_WHAT THE TASK ASKS_
Scan the records for the word "device". Report each line where it occurs.

_SUPPLIED RECORDS_

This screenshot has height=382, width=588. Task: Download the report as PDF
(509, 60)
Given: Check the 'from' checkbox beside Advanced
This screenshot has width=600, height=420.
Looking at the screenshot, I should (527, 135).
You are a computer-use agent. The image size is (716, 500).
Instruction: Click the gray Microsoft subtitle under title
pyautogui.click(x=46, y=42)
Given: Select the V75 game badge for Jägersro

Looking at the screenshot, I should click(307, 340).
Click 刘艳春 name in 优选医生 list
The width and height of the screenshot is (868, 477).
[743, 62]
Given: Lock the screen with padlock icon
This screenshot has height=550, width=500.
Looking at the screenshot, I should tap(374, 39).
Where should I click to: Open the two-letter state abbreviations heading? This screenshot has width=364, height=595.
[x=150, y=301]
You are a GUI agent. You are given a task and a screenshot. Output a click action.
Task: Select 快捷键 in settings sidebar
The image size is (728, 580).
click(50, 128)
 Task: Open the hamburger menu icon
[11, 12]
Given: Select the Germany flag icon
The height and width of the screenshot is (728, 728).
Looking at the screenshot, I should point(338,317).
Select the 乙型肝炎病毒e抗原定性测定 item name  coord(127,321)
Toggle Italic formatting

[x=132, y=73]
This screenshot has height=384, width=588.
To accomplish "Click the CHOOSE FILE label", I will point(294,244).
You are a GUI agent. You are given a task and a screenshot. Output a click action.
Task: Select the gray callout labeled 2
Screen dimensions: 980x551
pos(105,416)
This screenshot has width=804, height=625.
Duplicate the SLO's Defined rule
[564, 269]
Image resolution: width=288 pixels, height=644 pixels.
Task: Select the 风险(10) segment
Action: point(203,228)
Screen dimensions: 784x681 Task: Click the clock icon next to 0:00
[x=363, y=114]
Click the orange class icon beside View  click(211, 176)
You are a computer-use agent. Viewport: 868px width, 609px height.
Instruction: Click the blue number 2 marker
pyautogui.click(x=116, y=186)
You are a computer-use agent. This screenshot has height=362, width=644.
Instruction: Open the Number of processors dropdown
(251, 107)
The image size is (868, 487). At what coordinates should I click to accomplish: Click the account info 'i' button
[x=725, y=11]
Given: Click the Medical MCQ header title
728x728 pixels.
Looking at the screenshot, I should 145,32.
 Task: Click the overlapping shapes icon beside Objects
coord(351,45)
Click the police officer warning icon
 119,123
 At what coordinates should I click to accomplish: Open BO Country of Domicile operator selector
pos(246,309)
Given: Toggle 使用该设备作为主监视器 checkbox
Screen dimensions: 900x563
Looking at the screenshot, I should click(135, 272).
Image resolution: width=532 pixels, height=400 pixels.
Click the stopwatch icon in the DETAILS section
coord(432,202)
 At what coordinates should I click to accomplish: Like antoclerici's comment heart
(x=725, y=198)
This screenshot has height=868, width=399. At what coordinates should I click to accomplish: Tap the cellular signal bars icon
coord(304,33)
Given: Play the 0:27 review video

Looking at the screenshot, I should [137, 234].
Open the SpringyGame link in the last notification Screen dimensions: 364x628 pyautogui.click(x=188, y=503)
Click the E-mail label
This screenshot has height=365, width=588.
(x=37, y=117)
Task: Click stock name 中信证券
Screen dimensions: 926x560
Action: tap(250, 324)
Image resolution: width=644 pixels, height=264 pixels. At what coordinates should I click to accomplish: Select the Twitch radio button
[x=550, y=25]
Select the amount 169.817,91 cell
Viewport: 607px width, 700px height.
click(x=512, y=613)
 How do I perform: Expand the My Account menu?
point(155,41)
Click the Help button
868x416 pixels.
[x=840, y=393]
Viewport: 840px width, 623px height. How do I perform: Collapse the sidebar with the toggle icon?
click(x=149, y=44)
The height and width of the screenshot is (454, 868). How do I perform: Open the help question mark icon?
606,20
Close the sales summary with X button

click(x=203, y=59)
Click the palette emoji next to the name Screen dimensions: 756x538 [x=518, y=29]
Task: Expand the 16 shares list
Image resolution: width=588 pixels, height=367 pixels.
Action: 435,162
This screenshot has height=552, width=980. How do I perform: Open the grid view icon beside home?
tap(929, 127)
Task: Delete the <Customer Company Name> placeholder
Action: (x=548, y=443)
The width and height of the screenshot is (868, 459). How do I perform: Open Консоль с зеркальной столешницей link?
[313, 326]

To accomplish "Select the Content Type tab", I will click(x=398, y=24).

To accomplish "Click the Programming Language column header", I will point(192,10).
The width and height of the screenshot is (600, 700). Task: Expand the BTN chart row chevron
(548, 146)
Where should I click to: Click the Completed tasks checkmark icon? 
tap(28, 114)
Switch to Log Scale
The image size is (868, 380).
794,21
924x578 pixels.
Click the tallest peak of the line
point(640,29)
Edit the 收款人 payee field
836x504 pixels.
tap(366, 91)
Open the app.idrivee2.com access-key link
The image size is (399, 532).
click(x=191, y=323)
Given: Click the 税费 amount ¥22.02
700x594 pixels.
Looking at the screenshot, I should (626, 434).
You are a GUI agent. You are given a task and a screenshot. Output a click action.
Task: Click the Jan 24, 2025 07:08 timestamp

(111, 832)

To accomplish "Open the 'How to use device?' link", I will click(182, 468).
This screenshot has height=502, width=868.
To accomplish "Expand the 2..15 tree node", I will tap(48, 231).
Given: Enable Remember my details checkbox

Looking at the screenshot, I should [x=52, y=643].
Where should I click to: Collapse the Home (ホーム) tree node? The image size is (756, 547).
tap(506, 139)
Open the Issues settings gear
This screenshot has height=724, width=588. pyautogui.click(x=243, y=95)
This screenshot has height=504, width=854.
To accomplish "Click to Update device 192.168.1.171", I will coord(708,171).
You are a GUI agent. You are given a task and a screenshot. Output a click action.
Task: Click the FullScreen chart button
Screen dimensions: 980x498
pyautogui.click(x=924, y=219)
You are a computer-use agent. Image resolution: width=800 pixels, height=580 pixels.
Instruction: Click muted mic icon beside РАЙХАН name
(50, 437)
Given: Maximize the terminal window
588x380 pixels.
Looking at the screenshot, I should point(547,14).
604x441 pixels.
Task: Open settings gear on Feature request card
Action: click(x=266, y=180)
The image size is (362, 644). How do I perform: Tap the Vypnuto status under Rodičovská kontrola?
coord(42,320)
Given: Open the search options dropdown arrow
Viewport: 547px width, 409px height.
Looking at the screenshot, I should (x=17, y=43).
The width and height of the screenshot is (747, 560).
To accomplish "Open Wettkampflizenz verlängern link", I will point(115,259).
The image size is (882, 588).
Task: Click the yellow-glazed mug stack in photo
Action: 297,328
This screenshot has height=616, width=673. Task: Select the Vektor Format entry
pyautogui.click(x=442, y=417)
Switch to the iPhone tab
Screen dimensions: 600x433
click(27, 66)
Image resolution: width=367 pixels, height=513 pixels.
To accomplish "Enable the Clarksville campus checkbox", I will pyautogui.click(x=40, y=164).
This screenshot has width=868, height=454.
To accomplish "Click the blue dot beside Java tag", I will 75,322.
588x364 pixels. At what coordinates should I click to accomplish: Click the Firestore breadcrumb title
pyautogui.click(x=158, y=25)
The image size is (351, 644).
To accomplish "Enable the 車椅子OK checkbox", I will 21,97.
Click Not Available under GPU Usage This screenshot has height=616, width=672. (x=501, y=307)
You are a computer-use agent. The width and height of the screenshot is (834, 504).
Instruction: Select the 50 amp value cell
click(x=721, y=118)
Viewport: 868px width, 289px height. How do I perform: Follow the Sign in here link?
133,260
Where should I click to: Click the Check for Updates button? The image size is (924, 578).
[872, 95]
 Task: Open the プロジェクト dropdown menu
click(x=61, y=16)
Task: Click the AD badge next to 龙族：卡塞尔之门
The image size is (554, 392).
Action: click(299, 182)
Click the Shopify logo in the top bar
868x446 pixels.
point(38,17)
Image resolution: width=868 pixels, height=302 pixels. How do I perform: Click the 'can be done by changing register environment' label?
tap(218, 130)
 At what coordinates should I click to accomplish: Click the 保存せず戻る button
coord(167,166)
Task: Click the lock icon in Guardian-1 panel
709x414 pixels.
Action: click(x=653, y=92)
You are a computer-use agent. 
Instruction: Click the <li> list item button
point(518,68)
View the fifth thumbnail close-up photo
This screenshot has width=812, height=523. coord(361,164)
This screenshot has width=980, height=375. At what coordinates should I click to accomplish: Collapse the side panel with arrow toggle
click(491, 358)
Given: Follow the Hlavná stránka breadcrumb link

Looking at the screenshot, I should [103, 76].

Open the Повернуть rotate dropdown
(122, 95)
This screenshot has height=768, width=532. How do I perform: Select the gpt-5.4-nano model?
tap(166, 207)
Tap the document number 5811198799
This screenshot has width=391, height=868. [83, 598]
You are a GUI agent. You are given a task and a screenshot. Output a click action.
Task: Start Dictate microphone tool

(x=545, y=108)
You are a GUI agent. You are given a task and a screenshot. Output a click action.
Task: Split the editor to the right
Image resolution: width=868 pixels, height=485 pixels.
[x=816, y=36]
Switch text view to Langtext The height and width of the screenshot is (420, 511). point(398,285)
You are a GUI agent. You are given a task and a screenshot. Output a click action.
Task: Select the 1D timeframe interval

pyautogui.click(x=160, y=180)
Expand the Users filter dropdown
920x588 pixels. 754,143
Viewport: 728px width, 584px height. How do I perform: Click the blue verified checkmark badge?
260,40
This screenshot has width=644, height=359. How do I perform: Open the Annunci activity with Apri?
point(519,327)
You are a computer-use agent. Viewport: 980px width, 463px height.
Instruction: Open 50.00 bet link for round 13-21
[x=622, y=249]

_RESPONSE TO THIS TASK_
To accomplish "Open the 'How to use device?' link", I will click(182, 468).
To accomplish "Click to Update device 192.168.1.171", I will coord(708,171).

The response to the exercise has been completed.